La Ligue des contractuels a annoncé "ne pas s'engager dans la grève de la semaine dernière, ce qui a été le cas, car une grande proportion d'écoles n'a pas observé la grève, ou la grève s'est limitée aux enseignants titulaires, cela étant dû à la coordination entre la Ligue des contractuels et certains directeurs qui partageaient la même opinion sur l'inefficacité de la grève à ce moment. Aujourd'hui, la Ligue confirme qu'elle ne s'engagera pas dans la grève des mercredi et jeudi 6 et 7 mai, pour les raisons suivantes :
- L'année scolaire touche à sa fin et nous sommes en semaine d'examens.
- La moitié des écoles publiques sont en difficulté ou fermées.
- Toute pression à ce moment n'atteint aucun objectif éducatif ou de subsistance".
La Ligue a affirmé que "cette grève ne repose sur aucune logique syndicale ou éducative saine, et elle ne s'y engagera pas", insistant sur le fait que "les écoles publiques avec leurs enseignants et leurs élèves ne sont pas un outil entre les mains de quiconque. La grève est une carte de pression. Comment cette pression peut-elle s'exercer dans les derniers jours d'étude et avec des écoles fermées à cause de la guerre ? Ou bien la grève 'gratuite' et aux dépens des contractuels (qui perdront leur pain quotidien les jours de grève), à quoi sert-elle ?".

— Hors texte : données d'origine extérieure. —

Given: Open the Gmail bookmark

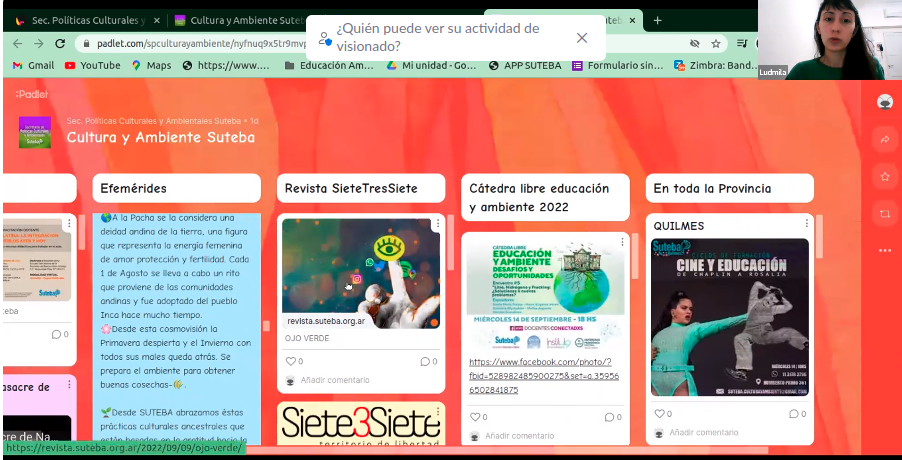Looking at the screenshot, I should [33, 66].
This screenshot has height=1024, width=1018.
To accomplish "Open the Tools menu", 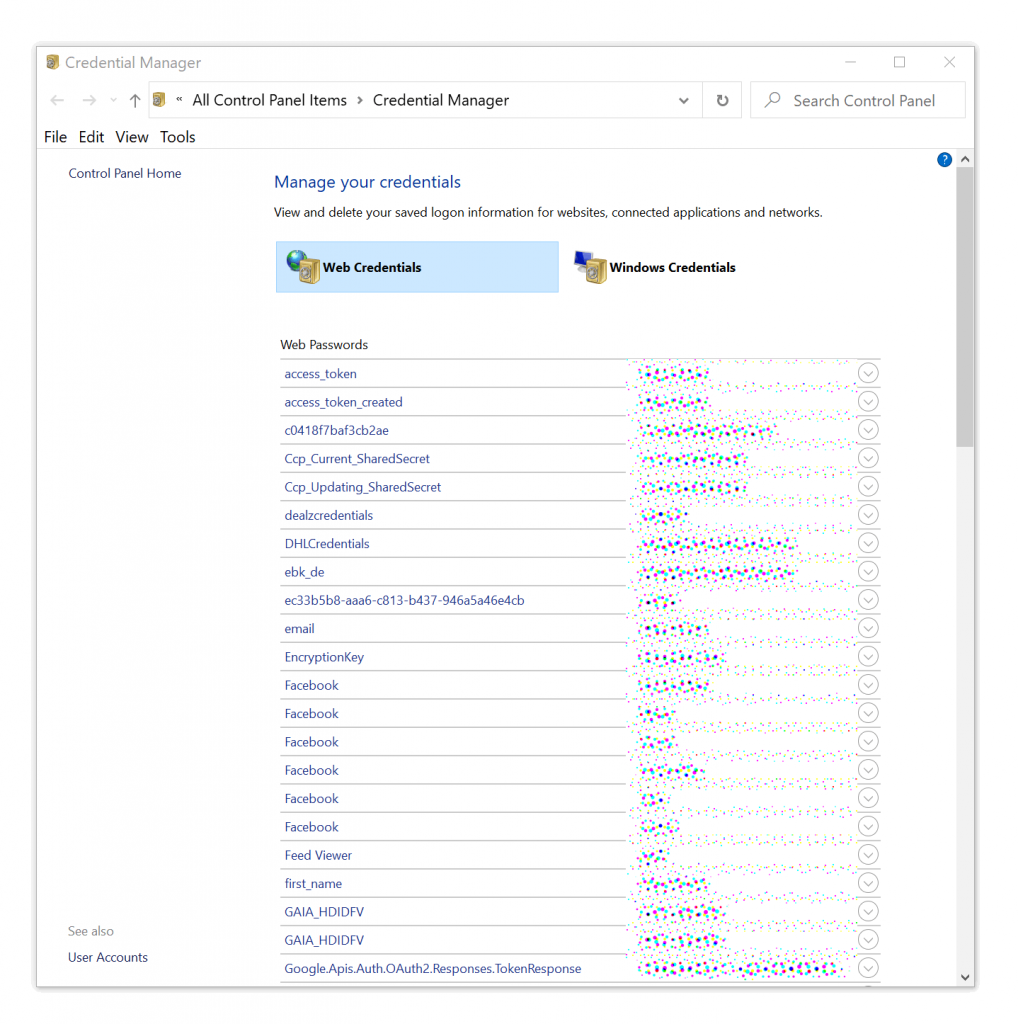I will tap(177, 137).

En ce qui concerne les salaires et les droits, la Ligue a dénoncé "le non-respect par le gouvernement de l'augmentation des salaires des enseignants et du secteur public", soulignant que "les enseignants et les employés ne sont pas responsables des crises actuelles, et refuse de se contenter de promesses de report qui ne sont plus acceptables dans le contexte de l'effondrement des conditions de vie, d'autant plus que l'augmentation proposée (un dollar et demi sur le salaire horaire des contractuels) ne couvre même pas une petite partie des pertes de valeur des salaires et de la hausse des prix des biens et des denrées alimentaires et du prix du bidon d'essence pendant la guerre".
Par conséquent, elle a demandé "aux ministres de l'Éducation et des Finances et au gouvernement une compensation temporaire d'au moins 300 dollars pour chaque employé et enseignant, à titre de compensation pour la vie chère, qui soit immédiate et mensuelle, jusqu'à l'adoption d'une échelle des traitements et salaires juste".
Concernant d'éventuelles mesures d'escalade, la Ligue a annoncé que "si ces questions ne sont pas traitées, elle s'orientera vers la non-participation aux examens officiels s'ils sont organisés, et la non-remise des notes scolaires, comme moyen de pression légitime et pacifique, dans une situation qui ne tolère aucune manipulation du sort des élèves ou de la stabilité éducative".
Elle a conclu en disant : "Non à la grève, non à des examens qui nuisent à la valeur du diplôme officiel et scolaire. Oui à des examens officiels et scolaires équitables, oui à la pression éducative et syndicale pour l'adoption d'une augmentation juste des salaires, et c'est un devoir gouvernemental, éducatif et national d'adopter une compensation temporaire rapide pour les enseignants et les employés du secteur public. Assumez vos responsabilités, sinon vous assumerez tous la responsabilité de nuire à la réputation de l'éducation au Liban, et de l'explosion de la rue à la recherche de quoi nourrir les familles de milliers d'enseignants et d'employés du secteur public".